• [SELECTED PASSAGE]
______

AI can now analyze vast amounts of real-time data to help with dynamic investment strategies and trade execution. Such a powerful data processing tool is ideally suited to this type of work since it can make large calculations extremely quickly. AI can even observe patterns in old data and use them to predict whether those patterns are likely to repeat. With data from tumultuous financial times such as the 2008 crisis available to be analyzed, AI can play an invaluable role in planning for future anomalies of a similar type.

AI can even make individual portfolio suggestions for clients based on their level of risk aversion – advising them on when to buy, hold, or sell depending on the agreed-upon strategy.

Several prominent financial services providers in Thailand are already using AI for key functions. Since 2017, AEC Securities in Thailand has used the AIPRO, an AI service which executes trading strategy using in-depth data analysis. AIPRO also adjusts its recommended strategies based on shifting market conditions and historical trading patterns.

Kasikorn Bank uses AI for SME credit analysis and micro-loan underwriting. The software quickly analyzes client behavior to determine creditworthiness. It then allows accepted clients to obtain loans of up to THB 1 million, with the entire process taking only one minute via mobile phone. The bank estimated it would give out loans in excess of THB 3 billion through the platform last year.

Many Thai banks are already using chatbots – most notably, SCB’s Connect, Krungsri’s Bella, and TMB’s Me. Chatbots can respond to customer inquiries and complaints through content-based and contextual interpretation of clients’ text messages. The bots are faster and more efficient than any person at answering simple questions, freeing up employees for more important tasks.

Other benefits of AI in security and compliance

The ability of AI to detect patterns can be used in other ways as well. For example, AI also opens the door to quicker, more accurate fraud detection and prevention. It can track past spending behaviors to pinpoint abnormal account activity – such as using a card in another country too soon after use in the home country, or attempting to withdraw unusually large sums of money. These types of AI capabilities will also improve with use. Once a human corrects an erroneous fraud detection, the system will continue to learn and make increasingly sophisticated judgements.

______

• [DATASET EXCERPT]
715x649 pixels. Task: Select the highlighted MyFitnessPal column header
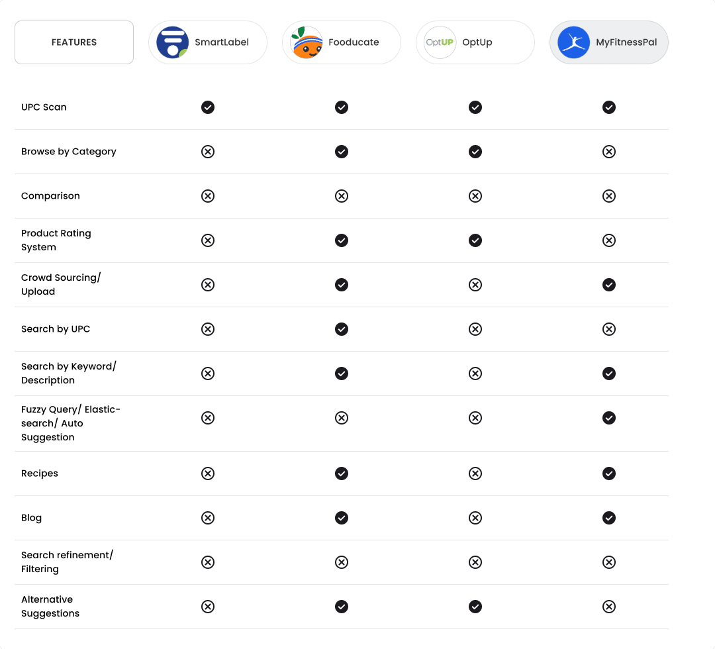[x=608, y=42]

______

• [WORK INSTRUCTIONS]
A: Reproduce the passage on AI in finance starting at "AI can now analyze" and ending at "a similar type.".
B: In the passage on AI in finance, since what year has AEC Securities used AIPRO?
The data is separate material, unrelated to the passage on AI in finance.

• [PER-TASK ANSWERS]
A:
AI can now analyze vast amounts of real-time data to help with dynamic investment strategies and trade execution. Such a powerful data processing tool is ideally suited to this type of work since it can make large calculations extremely quickly. AI can even observe patterns in old data and use them to predict whether those patterns are likely to repeat. With data from tumultuous financial times such as the 2008 crisis available to be analyzed, AI can play an invaluable role in planning for future anomalies of a similar type.

B: Since 2017.